The untold good-news financial story of 2012 is that we're turning the corner on our national household debt problem.

The Bank of Canada won't say so, but that's to be expected. Household debt levels are still rising and interest rates remain at hugely attractive lows; the risk of a new surge in borrowing can't be dismissed, especially in the suddenly quiet housing market.

And yet, growth in borrowing is running at half of pre-recession levels. The Great Canadian Borrowing Binge looks to be done. Fiscal sanity returned in 2012 to the households of the nation.

The Bank of Canada offered the barest acknowledgment of this trend in its interest-rate policy announcement earlier this week.

"While the household debt burden continues to rise, growth in household credit has slowed," the bank said. "It is too early, however, to determine whether the moderation in housing activity and credit growth will be sustained."

Don't worry, central bankers. The moderating trend in borrowing growth will continue either on its own, or because you and the Finance Department have hammers you can use to pound debt growth back into submission.

As much as borrowing growth has slowed, it's by no means subdued. Household debt was up 5.4 per cent year-over-year in October, while the latest numbers on pretax income show year-over-year growth of 4 per cent. Ideally, incomes would grow a bit more than debt. An outright reduction in debt, while healthy for households, would choke an economy that is 55-per-cent based on consumer spending.

Recent weakness in the housing market suggests household debt growth will slow even more than it has so far.

"If we continue to see home sales effectively flat or dropping a bit, and we see prices moderate further, then the 5.4-per-cent rate will come down," said Doug Porter, deputy chief economist at BMO Capital Markets.

Craig Alexander, chief economist at Toronto-Dominion Bank, projects a growth rate of 3 to 4 per cent for household debt in 2013. He also sees interest rates rising a bit in the latter half of the year, a development that would help cool borrowing.

Despite his outlook, Mr. Alexander thinks the Bank of Canada is prudent to raise questions about the sustainability of the decline in debt growth. The reason: A potential spring resurgence by the housing market.

The latest housing numbers show that prices and sales on a national basis were pretty much flat in October. Results for November are in for Toronto and Vancouver, and sales fell 16 per cent and almost 29 per cent, respectively. Numbers like this explain why many people are asking not whether housing will bounce back, but how hard it will fall.

-----

— Directive 1 —
Lay out the listing as a Markdown table with columns named Row and Line, skipping blank lines. Begin at the line that contains "Open the live chat support bubble" and stop after the line that contains "Action: tap(17, 108)".
The text about Canadian household debt and the listing come from unrelated sources.

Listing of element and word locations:

-----

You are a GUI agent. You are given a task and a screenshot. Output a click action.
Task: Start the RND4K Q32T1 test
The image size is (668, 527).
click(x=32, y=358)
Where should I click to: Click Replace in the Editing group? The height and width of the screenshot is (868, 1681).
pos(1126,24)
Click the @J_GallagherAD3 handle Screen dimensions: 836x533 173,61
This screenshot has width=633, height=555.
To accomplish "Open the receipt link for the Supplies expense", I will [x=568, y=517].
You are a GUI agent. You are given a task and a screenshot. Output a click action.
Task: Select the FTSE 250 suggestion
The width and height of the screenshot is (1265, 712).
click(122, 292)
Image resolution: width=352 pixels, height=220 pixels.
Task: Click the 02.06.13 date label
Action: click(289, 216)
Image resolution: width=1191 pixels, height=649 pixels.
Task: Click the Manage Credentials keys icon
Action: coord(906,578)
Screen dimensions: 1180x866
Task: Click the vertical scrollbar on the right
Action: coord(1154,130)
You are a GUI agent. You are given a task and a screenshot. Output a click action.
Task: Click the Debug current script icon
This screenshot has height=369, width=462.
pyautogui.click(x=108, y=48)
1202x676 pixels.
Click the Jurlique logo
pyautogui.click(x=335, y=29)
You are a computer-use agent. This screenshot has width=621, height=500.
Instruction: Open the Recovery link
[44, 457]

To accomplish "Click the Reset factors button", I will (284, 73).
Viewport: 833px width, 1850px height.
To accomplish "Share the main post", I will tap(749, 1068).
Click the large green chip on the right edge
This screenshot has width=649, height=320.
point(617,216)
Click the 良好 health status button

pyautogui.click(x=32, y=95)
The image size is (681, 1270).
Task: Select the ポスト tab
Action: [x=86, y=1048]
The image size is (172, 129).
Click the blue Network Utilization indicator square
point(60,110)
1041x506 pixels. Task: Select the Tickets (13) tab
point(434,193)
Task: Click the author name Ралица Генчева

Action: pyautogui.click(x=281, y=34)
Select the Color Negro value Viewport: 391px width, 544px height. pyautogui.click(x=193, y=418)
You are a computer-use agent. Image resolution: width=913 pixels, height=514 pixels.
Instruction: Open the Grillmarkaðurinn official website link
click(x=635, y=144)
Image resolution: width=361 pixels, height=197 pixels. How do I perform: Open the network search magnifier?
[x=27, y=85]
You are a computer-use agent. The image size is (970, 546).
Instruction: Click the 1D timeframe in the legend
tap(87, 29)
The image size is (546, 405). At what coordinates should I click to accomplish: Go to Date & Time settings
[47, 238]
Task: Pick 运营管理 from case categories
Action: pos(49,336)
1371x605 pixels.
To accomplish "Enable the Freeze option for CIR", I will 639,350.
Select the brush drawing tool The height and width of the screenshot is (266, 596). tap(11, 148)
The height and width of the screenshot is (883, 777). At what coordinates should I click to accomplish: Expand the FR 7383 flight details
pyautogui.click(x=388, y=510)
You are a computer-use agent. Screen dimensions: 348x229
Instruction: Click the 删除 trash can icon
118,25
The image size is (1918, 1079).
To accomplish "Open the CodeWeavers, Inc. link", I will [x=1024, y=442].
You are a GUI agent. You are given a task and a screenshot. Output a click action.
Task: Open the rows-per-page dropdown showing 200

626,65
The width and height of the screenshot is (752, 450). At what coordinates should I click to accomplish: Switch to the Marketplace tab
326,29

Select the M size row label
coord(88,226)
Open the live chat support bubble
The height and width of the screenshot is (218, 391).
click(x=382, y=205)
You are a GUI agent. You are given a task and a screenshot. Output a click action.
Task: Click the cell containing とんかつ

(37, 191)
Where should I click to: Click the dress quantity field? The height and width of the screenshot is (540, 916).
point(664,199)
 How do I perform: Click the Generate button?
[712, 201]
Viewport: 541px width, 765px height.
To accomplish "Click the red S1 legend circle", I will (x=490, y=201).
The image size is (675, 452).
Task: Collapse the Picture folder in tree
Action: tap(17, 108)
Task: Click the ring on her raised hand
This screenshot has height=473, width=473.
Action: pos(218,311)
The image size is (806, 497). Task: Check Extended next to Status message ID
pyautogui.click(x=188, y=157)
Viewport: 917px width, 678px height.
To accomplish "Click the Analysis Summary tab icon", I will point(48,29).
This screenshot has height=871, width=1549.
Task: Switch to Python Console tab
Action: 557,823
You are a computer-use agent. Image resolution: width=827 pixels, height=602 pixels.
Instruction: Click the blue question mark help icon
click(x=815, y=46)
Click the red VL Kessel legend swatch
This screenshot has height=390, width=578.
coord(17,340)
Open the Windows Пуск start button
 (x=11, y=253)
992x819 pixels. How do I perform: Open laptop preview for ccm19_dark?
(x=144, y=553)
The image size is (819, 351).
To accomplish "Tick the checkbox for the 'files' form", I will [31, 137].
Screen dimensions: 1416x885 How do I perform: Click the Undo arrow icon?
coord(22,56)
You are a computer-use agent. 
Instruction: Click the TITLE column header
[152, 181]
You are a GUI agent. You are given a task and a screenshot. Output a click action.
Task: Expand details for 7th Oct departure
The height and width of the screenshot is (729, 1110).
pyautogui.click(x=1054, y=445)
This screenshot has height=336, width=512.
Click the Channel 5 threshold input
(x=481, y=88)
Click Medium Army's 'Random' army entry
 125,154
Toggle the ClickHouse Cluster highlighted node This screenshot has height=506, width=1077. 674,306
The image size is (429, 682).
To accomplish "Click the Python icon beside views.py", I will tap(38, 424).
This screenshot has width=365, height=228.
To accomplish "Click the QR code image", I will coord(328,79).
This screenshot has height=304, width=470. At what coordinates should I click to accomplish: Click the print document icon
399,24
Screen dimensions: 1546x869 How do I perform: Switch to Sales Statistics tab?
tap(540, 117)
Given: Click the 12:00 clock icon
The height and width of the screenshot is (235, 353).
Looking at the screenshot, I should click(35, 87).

-----

— Directive 2 —
Pick up the article on Canadian household debt after its final sentence and keep writing it.

— Task response 1 —
| Row | Line |
|---|---|
| 1 | Open the live chat support bubble |
| 2 | The height and width of the screenshot is (218, 391). |
| 3 | click(x=382, y=205) |
| 4 | You are a GUI agent. You are given a task and a screenshot. Output a click action. |
| 5 | Task: Click the cell containing とんかつ |
| 6 | (37, 191) |
| 7 | Where should I click to: Click the dress quantity field? The height and width of the screenshot is (540, 916). |
| 8 | point(664,199) |
| 9 |  How do I perform: Click the Generate button? |
| 10 | [712, 201] |
| 11 | Viewport: 541px width, 765px height. |
| 12 | To accomplish "Click the red S1 legend circle", I will (x=490, y=201). |
| 13 | The image size is (675, 452). |
| 14 | Task: Collapse the Picture folder in tree |
| 15 | Action: tap(17, 108) |

— Task response 2 —
The housing market's biggest challenge right now is the relatively new requirement that buyers with a downpayment of less than 20 per cent finance their mortgages over a maximum 25 years, down from 30 previously. The shorter amortization period makes mortgage payments more expensive, and that's a problem for new buyers in some big cities.

What could revive housing? The continued availability of low interest rates might help. If house prices fall and five-year mortgages continue to be available at less than 3 per cent, prospective buyers may decide to plunge into the market.

Also, history suggests the mortgage rule tightening won't have a lingering effect on housing.

"If you look back in time at how real estate markets have responded to regulatory changes, they tend to have an impact for a couple of quarters and then the impact tends to wane," Mr. Alexander said. "By the time we get to next spring, we could see more consumer debt growth."

Mortgages represent about 70 per cent of consumer debt, so a housing market resurgence would definitely derail the improvement in debt growth levels. There are ways to deal with a uptick in mortgage demand, though. The federal government could once again tighten mortgage rules, perhaps by raising the minimum downpayment to 6 or 7 per cent, from 5 per cent. Or, if the economy is picking up, the Bank of Canada could start raising interest rates.

Either measure could return growth in debt to the current level, which puts us on the cusp of an ideal zone where incomes grow more than the level of borrowing, and overall debt burdens decline.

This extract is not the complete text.